After the restoration, the moiré copper ban is 103 cm long, 28.8 cm high, 46 cm wide, and weighs more than 90 kg, which is the largest, earliest and most exquisitely made piece of copper forbidden in the current excavation, which can be called the "king of copper forbidden"!

The reservoir was discharged, and the "King of Copper Forbidden" was accidentally rushed out!

The moiré copper ban process is exquisite and complex, and its body is supported by copper stems of different thicknesses, which are divided into 5 layers, and the inner thickest layer is the beam frame. Each beam frame is flanked by multiple branches, like bucket arches on ancient buildings. Multiple layers overlap and crisscross each other, and the branches are curled and coiled with each other, but they are not connected to each other, and they are all supported by the inner layer.

This exquisite composition is inseparable from a casting process that amazes the world - the lost wax method.

The reservoir was discharged, and the "King of Copper Forbidden" was accidentally rushed out!

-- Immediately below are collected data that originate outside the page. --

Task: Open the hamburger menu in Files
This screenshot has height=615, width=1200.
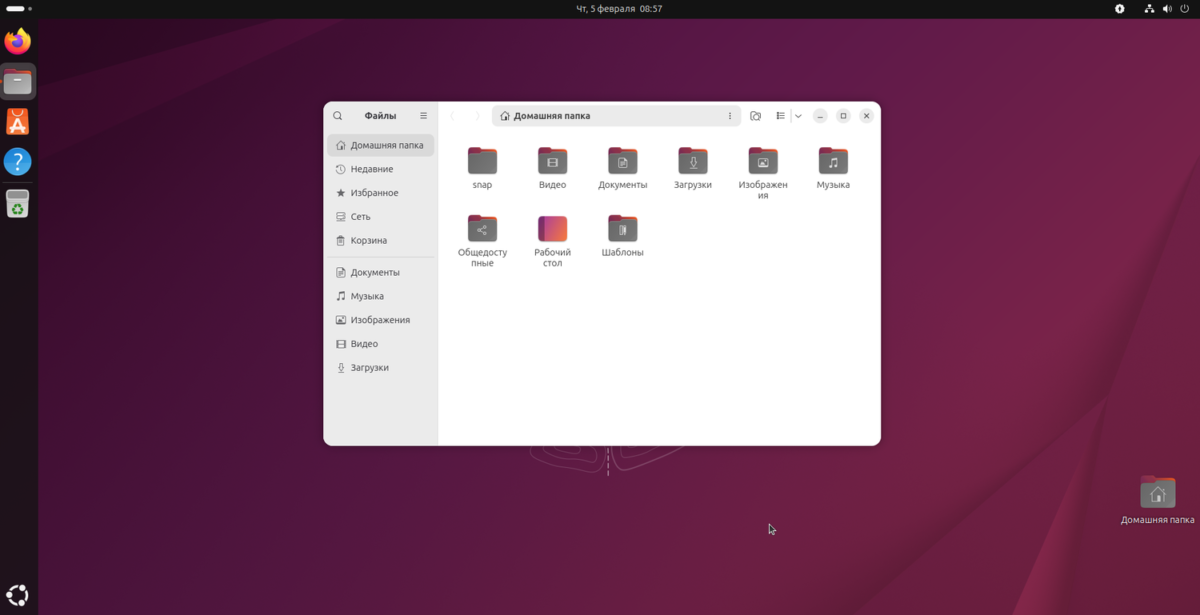Action: [423, 115]
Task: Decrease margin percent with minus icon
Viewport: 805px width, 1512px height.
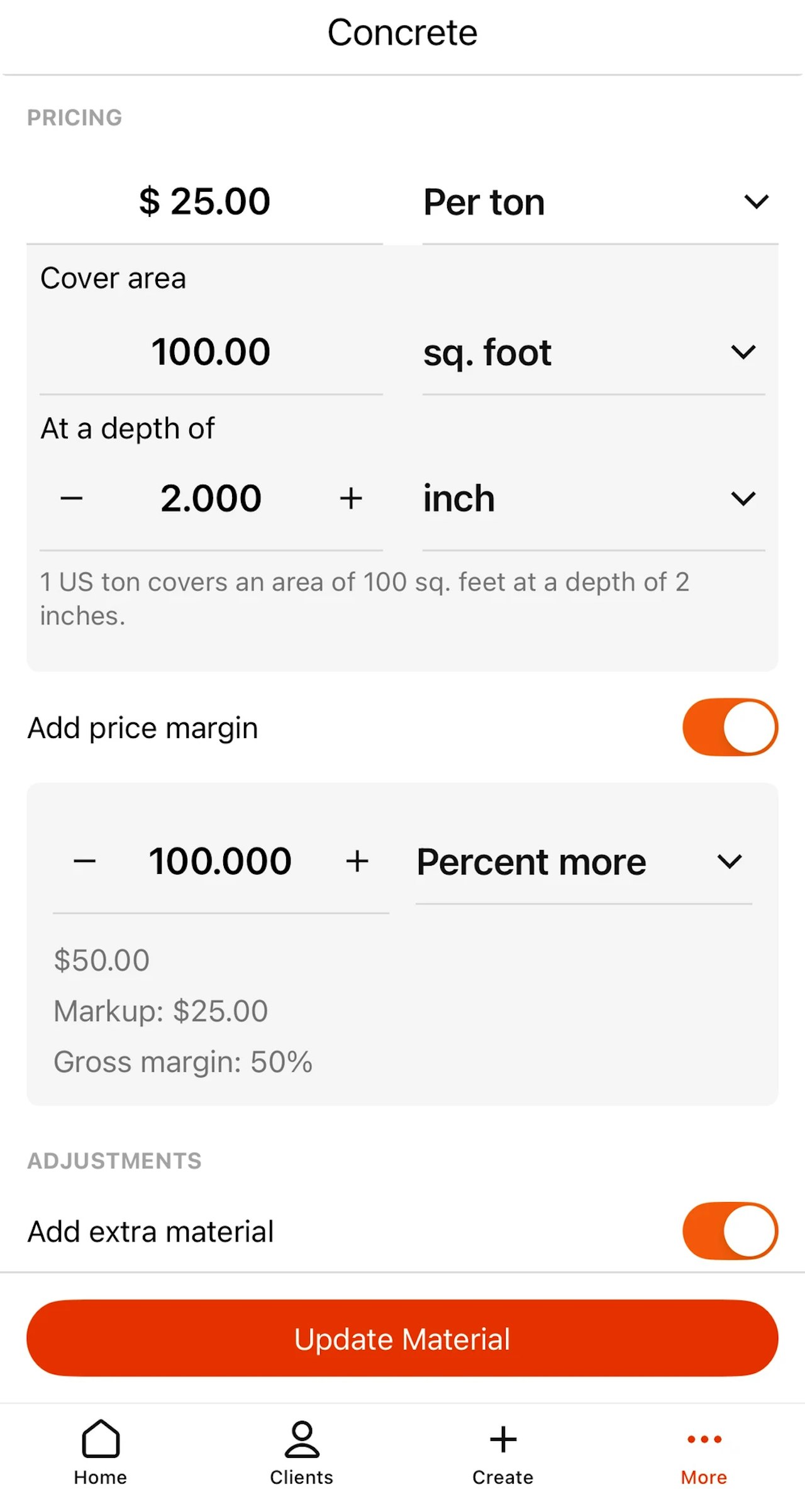Action: point(85,861)
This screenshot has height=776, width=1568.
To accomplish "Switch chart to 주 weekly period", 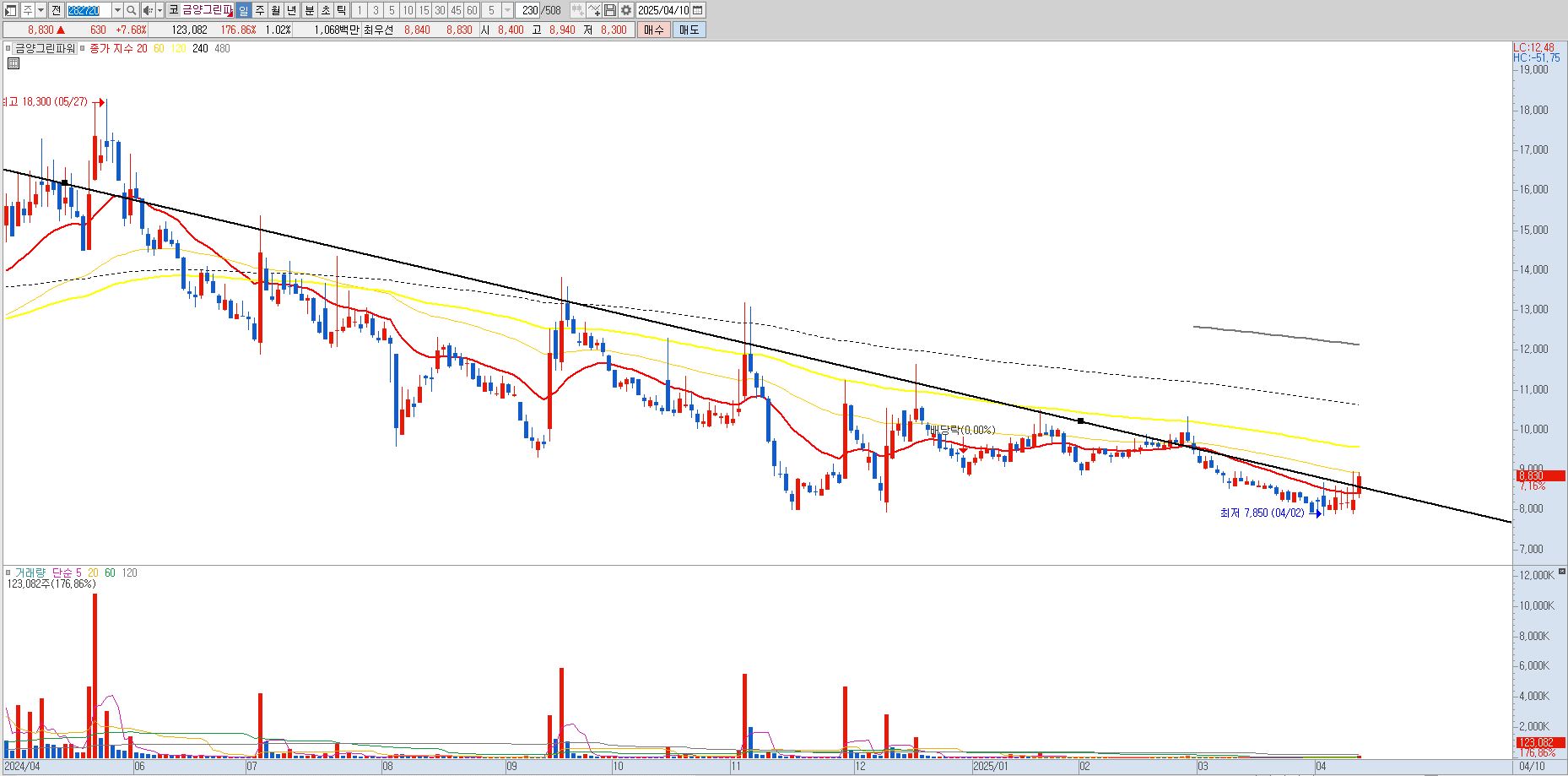I will (x=260, y=10).
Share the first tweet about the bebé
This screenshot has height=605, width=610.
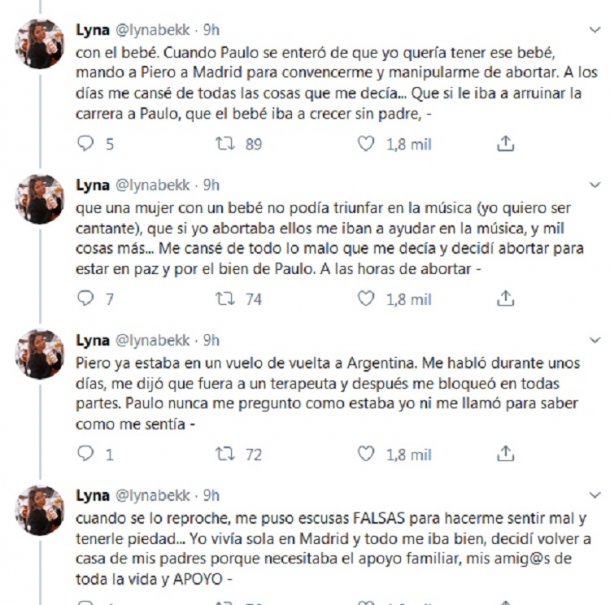[505, 144]
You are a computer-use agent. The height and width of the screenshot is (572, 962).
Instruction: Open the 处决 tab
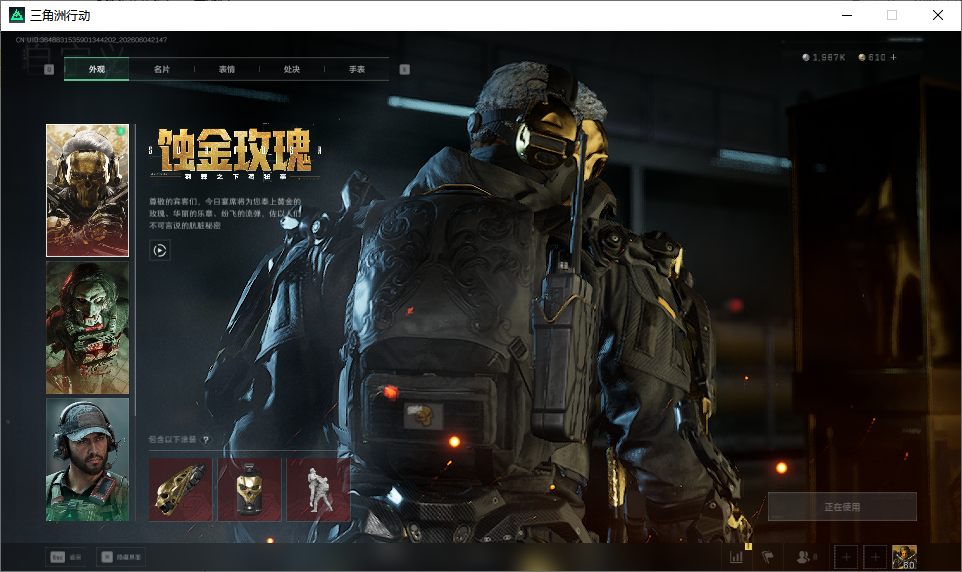291,69
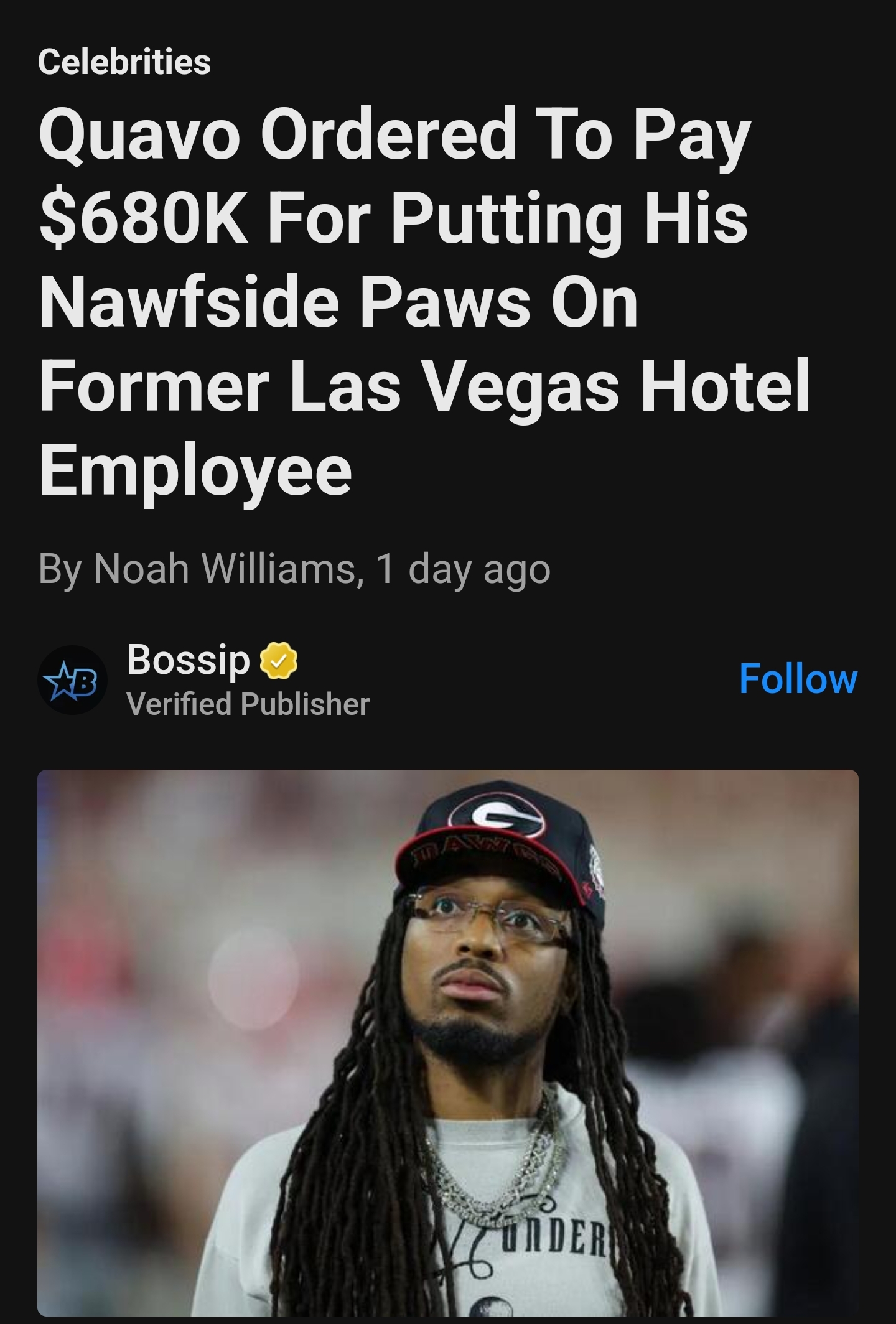The width and height of the screenshot is (896, 1324).
Task: Tap the word "Employee" in the headline
Action: [x=195, y=471]
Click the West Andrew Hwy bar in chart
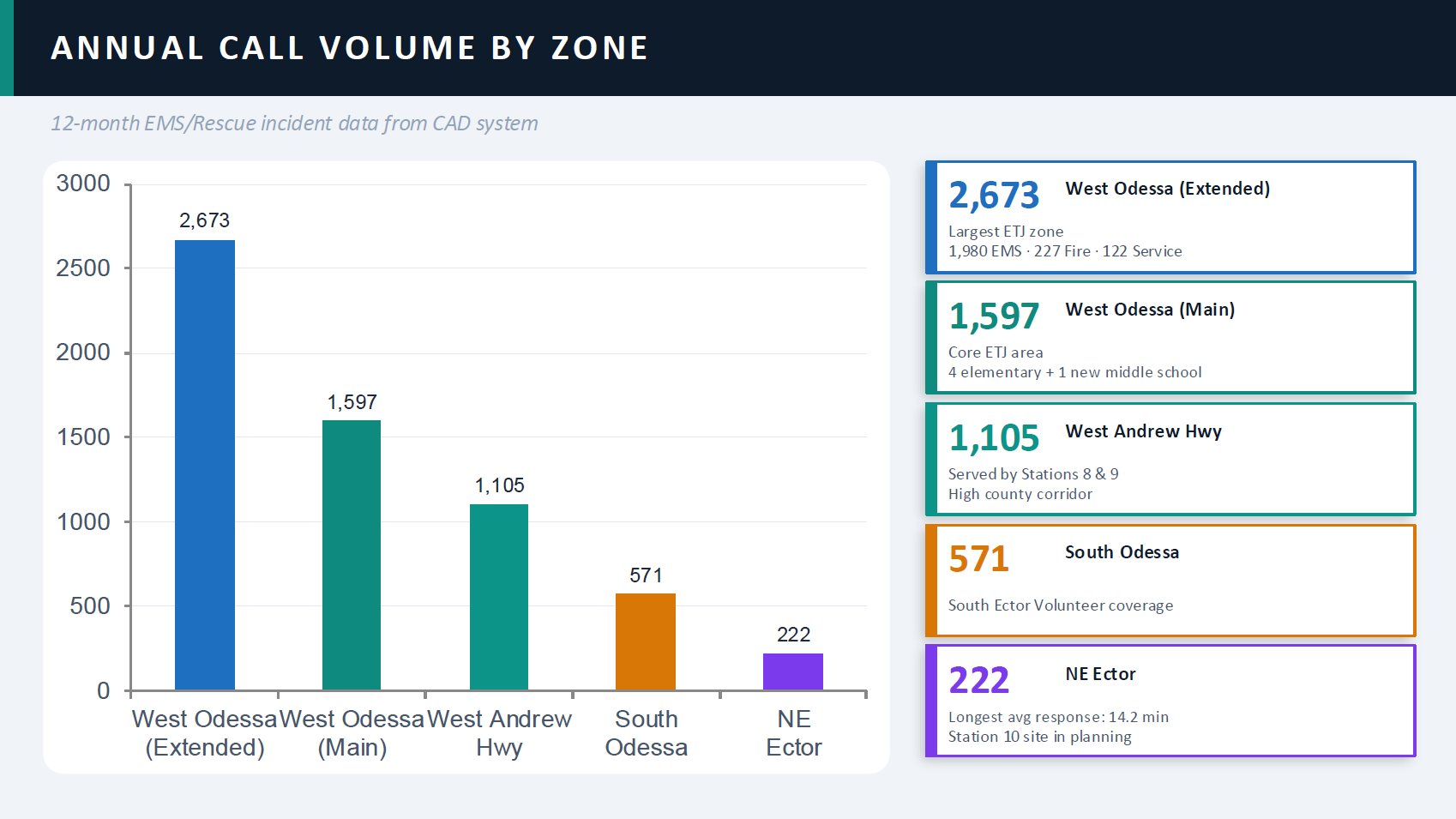 tap(499, 596)
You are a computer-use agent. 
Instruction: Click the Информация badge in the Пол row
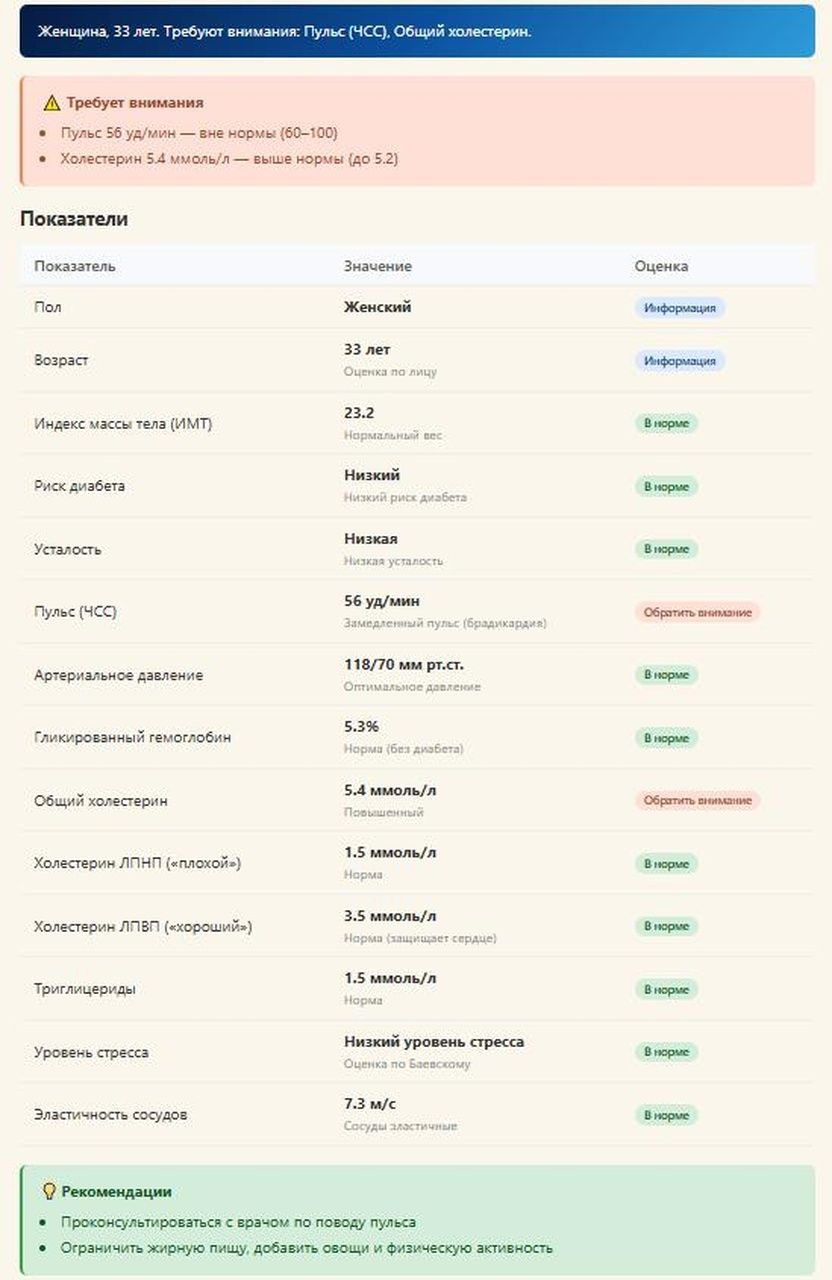(x=680, y=308)
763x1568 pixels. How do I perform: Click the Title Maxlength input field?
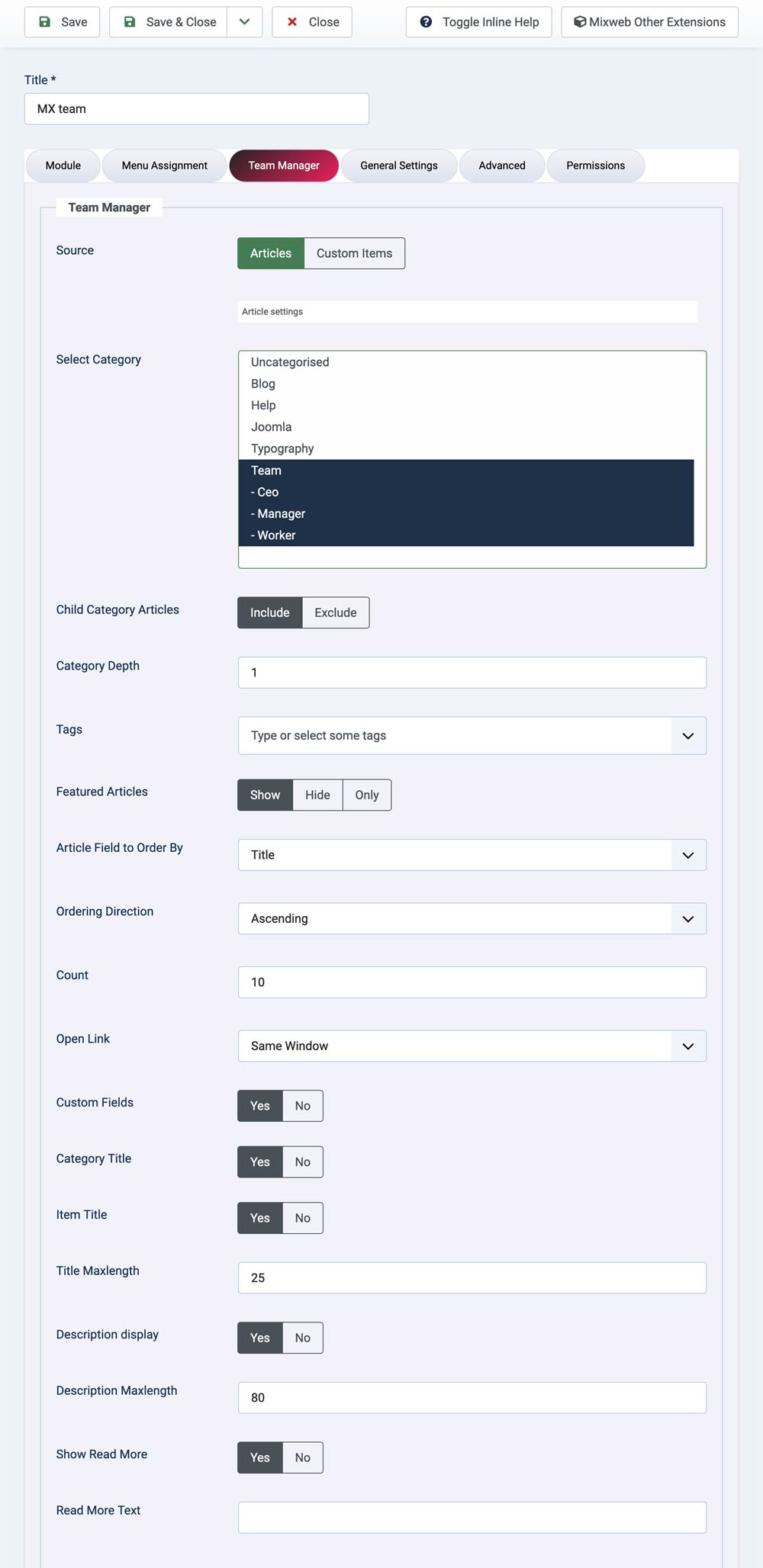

The lost wax method, also known as the "investment method", is a precise method for casting metal objects such as bronze. The specific steps are: make a model of the casting with beeswax, and then fill the mud core with other refractory materials and apply the outer model. After heating and baking, the wax mold is all melted and lost, so that the entire casting model becomes an empty shell. The molten liquid is poured in and cast into a vessel. The artifacts cast by the lost-wax method are exquisite and transparent, and have the effect of hollowing out.

The reservoir was discharged, and the "King of Copper Forbidden" was accidentally rushed out!

The earliest use of the lost wax method in China as seen in the literature was in the early years of the Tang Dynasty, and according to the "Tang Huijiao", Gao Zu Wude cast the Kaiyuan Tongbao during the years, using the lost wax method. Due to the late reading of the lost wax method literature, the academic community generally believes that the Chinese lost wax method process originated in India. The cloud-patterned bronze ban was one of the rich burial items of Ling Yin Zigeng during the reign of King Chu Kang, and was cast no later than 552 BC. Therefore, its excavation has pushed forward the history of China's lost wax casting process by more than a thousand years.

Through the Han and Tang Dynasties to the Ming and Qing dynasties, the lost wax method has been inherited and carried forward by generations of craftsmen, and has endured for a long time, and until now, it is still a commonly used bronze casting technique. Because the mold with the lost wax method will disappear once it is used, the instruments cast by the lost wax method are all orphan products. It is precisely because of this that the cloud-patterned copper forbidden cast by the lost-wax method is so precious!